それを見てマイスターはとうとう声を上げて笑ってしまった。
スタースクリームを大事にしてやってくれ、と書かれた紙切れを見て、スタースクリームはあの野郎と叫んだ。



サウンドウェーブは自室にいた。
表面上は常の無表情だが、実のところ彼は少し焦っていた。攻勢に転じるか、このまま守勢でいくか。待ち人の性格を考えると少し無謀だったかもしれない。
もう少し待ってみよう。あと少しだけ、と結論付け、椅子に深く腰をかけた時、彼の優れた聴覚センサーが足音を拾った。そしてそれが誰のものであるのかを弾き出す。やはり自分の作戦は完璧だ。彼は思った。少し前に失敗かもしれないと思った事は無かったことにした。

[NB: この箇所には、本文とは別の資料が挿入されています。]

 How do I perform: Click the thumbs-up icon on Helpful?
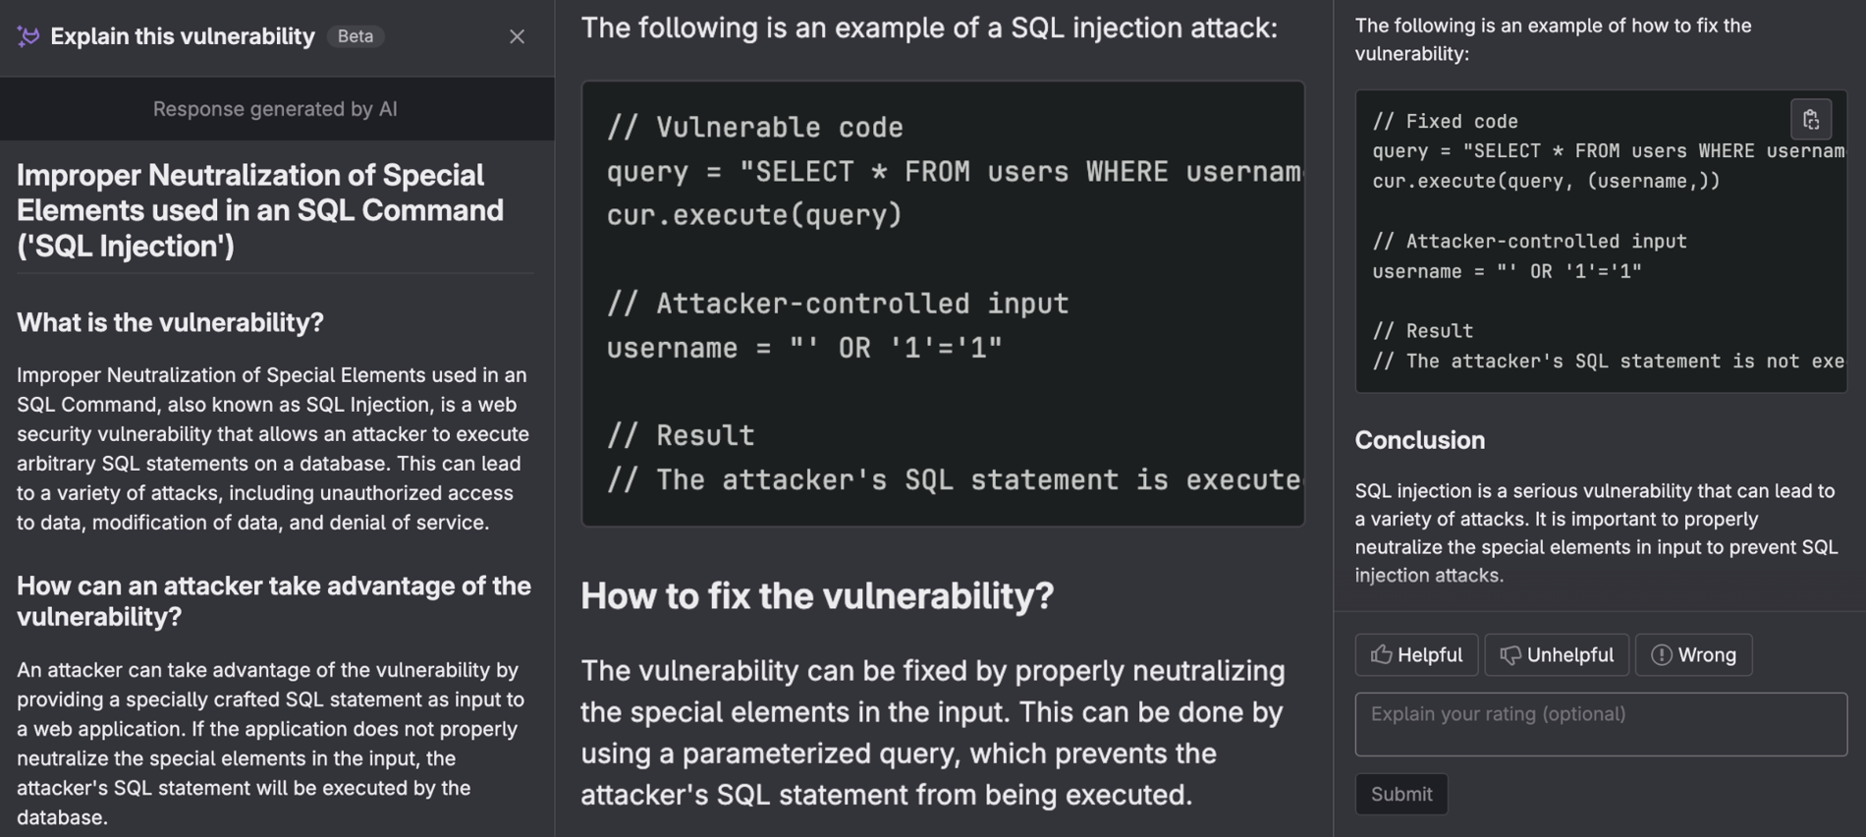1382,654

コンコン、と控えめなノックに立ち上がる。自らドアを開けると、驚いた顔をしたサンダークラッカーが居た。
「どうした。入れ」
「お、おう。お邪魔します・・・」
自分の冷静を装った声も、サンダークラッカーのいつまで経っても弱気な声もどこかおかしかった。
モニターの前の椅子に座ると、前にサンダークラッカーが立つ。そのすらりとしたプロポーションにその性格がどうであれ、彼はジェットロンなのだと思い知らされ、サウンドウェーブはマスクの下で苦く笑った。
そんな自身の状態なのおくびにも出さず、問う。
「どうした?」
どうした、などと白々しい事だ。待っていたのに。
「あー・・・あのな」
サンダークラッカーは言いにくそうにしながら身体をくねくねしている。他の連中のそんな姿を見ればただ気持ち悪いだけだが、彼のは気になら無い。
「・・・あー・・・これ、やるよ」
恥ずかしいのかそっぽを向き、差し出された小さな箱。サウンドウェーブが今回色々巻き込んで欲しかったのもだ。

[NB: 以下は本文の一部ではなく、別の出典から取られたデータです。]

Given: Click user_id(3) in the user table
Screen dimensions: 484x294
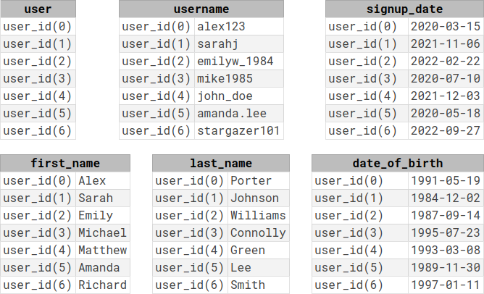Looking at the screenshot, I should pyautogui.click(x=38, y=79).
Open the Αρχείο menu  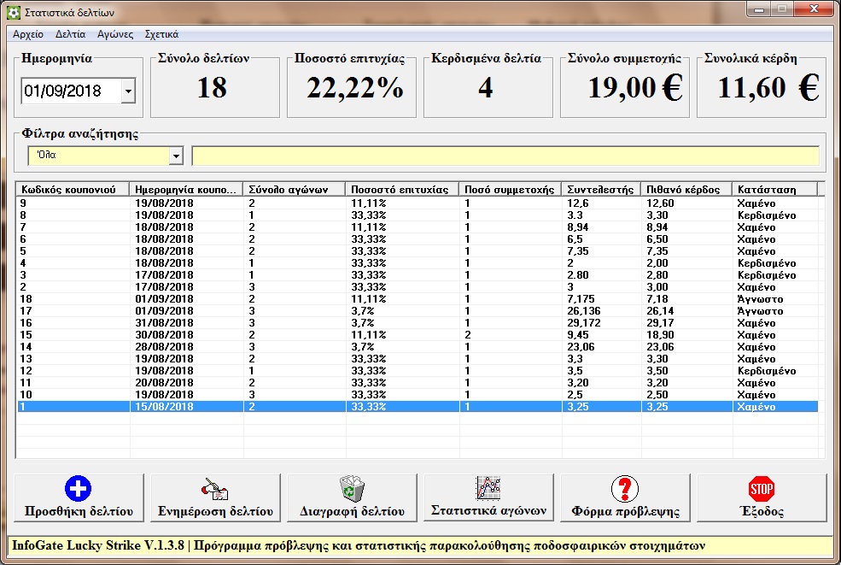point(27,35)
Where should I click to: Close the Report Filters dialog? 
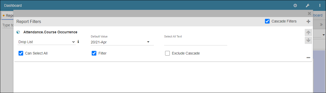click(x=309, y=13)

「口に合うかわかんねぇけどよ・・・あっ!でもフレンジー達は美味いって言ってくれたぜ」
白い頬を赤らめしどろもどろで色々言い募るサンダークラッカーの手を握り、サウンドウェーブは思いっきり引っ張った。バランスを崩して倒れこんできた彼の聴覚センサーの直ぐ傍で知っていると囁く。びくっと震える身体を抱き締める。マスクを開き、普段隠している唇を露にする。
「サンダークラッカー」
「サ、サウンドウェーブ・・・」
名を呼ぶと小さな声で呼び返す。その唇をゆっくりと覆った。



メガトロンは司令室のモニターの前、椅子にゆったりと腰をかけ大きな溜め息を吐いた。結局、コンボイの言いなりのような形で襲撃を中止してしまった。その事は昨日のうちに自分の中で決着を着けていたが、今日のデストロン兵士の浮かれようにむかつきがぶり返してきたのだ。
どいつもこいつも、まったく馬鹿ばっかりだ。デストロンもサイバトロンも。地球の文化に振り回されるとは情けない。そう怒ったところで、昨日スタースクリームに情けないところを見られているので説得力も糞もないのは分かっているのだ。しかし腹立たしい。そしてそ以上に情けない。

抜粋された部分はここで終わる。